[Collected data]
□ □ □ □

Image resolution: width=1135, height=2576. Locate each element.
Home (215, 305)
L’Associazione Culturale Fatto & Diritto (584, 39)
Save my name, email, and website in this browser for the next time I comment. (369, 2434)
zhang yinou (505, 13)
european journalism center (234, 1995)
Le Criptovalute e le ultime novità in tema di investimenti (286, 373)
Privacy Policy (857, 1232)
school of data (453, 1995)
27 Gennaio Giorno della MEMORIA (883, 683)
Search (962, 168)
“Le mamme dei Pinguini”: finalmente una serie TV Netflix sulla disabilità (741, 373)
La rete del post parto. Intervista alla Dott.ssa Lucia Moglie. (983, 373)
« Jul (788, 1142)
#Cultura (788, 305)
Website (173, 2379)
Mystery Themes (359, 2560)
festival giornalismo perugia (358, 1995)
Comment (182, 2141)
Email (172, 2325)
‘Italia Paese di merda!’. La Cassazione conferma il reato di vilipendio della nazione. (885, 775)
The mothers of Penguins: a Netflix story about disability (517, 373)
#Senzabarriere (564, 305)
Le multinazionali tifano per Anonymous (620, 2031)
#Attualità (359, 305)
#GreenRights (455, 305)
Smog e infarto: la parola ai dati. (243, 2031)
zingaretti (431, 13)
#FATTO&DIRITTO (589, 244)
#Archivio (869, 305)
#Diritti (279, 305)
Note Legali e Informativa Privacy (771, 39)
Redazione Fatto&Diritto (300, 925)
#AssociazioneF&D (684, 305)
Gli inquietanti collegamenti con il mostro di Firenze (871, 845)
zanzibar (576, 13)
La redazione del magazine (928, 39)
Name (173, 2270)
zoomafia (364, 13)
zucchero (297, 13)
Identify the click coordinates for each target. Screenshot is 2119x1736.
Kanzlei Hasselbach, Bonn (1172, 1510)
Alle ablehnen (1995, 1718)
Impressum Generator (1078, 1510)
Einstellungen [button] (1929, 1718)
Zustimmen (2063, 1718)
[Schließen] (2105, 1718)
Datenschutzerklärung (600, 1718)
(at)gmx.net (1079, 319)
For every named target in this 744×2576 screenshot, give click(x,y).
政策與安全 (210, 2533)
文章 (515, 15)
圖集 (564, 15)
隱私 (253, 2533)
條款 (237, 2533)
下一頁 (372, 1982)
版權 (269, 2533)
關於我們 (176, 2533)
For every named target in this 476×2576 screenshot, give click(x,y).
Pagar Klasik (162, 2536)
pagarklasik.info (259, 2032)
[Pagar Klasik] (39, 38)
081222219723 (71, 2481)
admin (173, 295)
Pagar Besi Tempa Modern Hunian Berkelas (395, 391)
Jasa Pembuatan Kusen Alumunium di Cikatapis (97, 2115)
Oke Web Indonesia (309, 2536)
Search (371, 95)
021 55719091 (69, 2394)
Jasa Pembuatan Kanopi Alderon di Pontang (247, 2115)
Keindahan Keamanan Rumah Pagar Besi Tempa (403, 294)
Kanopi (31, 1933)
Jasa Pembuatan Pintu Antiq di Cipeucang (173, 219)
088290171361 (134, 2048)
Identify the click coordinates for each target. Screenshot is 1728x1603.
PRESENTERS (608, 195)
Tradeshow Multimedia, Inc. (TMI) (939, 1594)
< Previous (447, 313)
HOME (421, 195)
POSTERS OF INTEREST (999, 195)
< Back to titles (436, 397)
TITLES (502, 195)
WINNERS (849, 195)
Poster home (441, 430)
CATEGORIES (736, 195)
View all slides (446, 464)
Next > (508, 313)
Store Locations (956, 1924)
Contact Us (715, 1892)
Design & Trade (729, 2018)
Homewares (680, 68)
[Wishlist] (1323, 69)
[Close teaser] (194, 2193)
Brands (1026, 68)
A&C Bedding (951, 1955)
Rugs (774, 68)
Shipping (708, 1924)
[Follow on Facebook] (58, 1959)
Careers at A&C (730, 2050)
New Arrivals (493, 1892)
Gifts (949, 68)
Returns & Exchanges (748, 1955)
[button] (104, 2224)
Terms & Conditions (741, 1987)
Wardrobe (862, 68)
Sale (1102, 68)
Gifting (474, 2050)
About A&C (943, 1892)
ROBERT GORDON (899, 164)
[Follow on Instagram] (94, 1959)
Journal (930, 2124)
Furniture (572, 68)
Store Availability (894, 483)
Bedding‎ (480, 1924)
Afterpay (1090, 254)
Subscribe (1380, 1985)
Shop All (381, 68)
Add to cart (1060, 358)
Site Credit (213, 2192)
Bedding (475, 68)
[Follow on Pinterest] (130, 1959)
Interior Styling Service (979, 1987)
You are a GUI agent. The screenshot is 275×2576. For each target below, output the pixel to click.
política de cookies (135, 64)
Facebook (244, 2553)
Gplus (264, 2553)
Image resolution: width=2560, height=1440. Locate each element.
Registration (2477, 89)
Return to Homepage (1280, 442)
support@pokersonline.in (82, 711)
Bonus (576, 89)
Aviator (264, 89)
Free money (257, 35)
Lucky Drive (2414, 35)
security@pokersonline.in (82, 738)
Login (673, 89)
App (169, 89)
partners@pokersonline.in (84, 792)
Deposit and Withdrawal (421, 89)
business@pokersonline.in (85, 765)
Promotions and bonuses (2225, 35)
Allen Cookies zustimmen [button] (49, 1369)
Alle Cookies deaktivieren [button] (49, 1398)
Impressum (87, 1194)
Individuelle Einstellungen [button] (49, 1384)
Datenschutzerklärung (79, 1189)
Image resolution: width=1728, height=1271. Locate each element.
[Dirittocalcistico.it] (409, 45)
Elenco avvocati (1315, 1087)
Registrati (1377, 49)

□ □ □ □

Among the entries above, the lines between the ones containing "Email (172, 2325)" and "[Wishlist] (1323, 69)", inclusive, are to be transcribed exactly. No other line is to be given.

Email (172, 2325)
‘Italia Paese di merda!’. La Cassazione conferma il reato di vilipendio della nazione. (885, 775)
The mothers of Penguins: a Netflix story about disability (517, 373)
#Senzabarriere (564, 305)
Le multinazionali tifano per Anonymous (620, 2031)
#Attualità (359, 305)
#GreenRights (455, 305)
Smog e infarto: la parola ai dati. (243, 2031)
zingaretti (431, 13)
#FATTO&DIRITTO (589, 244)
#Archivio (869, 305)
#Diritti (279, 305)
Note Legali e Informativa Privacy (771, 39)
Redazione Fatto&Diritto (300, 925)
#AssociazioneF&D (684, 305)
Gli inquietanti collegamenti con il mostro di Firenze (871, 845)
zanzibar (576, 13)
La redazione del magazine (928, 39)
Name (173, 2270)
zoomafia (364, 13)
zucchero (297, 13)
Identify the click coordinates for each target. Screenshot is 2119x1736.
Kanzlei Hasselbach, Bonn (1172, 1510)
Alle ablehnen (1995, 1718)
Impressum Generator (1078, 1510)
Einstellungen [button] (1929, 1718)
Zustimmen (2063, 1718)
[Schließen] (2105, 1718)
Datenschutzerklärung (600, 1718)
(at)gmx.net (1079, 319)
For every named target in this 744×2576 screenshot, give click(x,y).
政策與安全 (210, 2533)
文章 (515, 15)
圖集 (564, 15)
隱私 (253, 2533)
條款 (237, 2533)
下一頁 (372, 1982)
版權 (269, 2533)
關於我們 (176, 2533)
For every named target in this 476×2576 screenshot, give click(x,y).
Pagar Klasik (162, 2536)
pagarklasik.info (259, 2032)
[Pagar Klasik] (39, 38)
081222219723 (71, 2481)
admin (173, 295)
Pagar Besi Tempa Modern Hunian Berkelas (395, 391)
Jasa Pembuatan Kusen Alumunium di Cikatapis (97, 2115)
Oke Web Indonesia (309, 2536)
Search (371, 95)
021 55719091 (69, 2394)
Jasa Pembuatan Kanopi Alderon di Pontang (247, 2115)
Keindahan Keamanan Rumah Pagar Besi Tempa (403, 294)
Kanopi (31, 1933)
Jasa Pembuatan Pintu Antiq di Cipeucang (173, 219)
088290171361 (134, 2048)
Identify the click coordinates for each target. Screenshot is 1728x1603.
PRESENTERS (608, 195)
Tradeshow Multimedia, Inc. (TMI) (939, 1594)
< Previous (447, 313)
HOME (421, 195)
POSTERS OF INTEREST (999, 195)
< Back to titles (436, 397)
TITLES (502, 195)
WINNERS (849, 195)
Poster home (441, 430)
CATEGORIES (736, 195)
View all slides (446, 464)
Next > (508, 313)
Store Locations (956, 1924)
Contact Us (715, 1892)
Design & Trade (729, 2018)
Homewares (680, 68)
[Wishlist] (1323, 69)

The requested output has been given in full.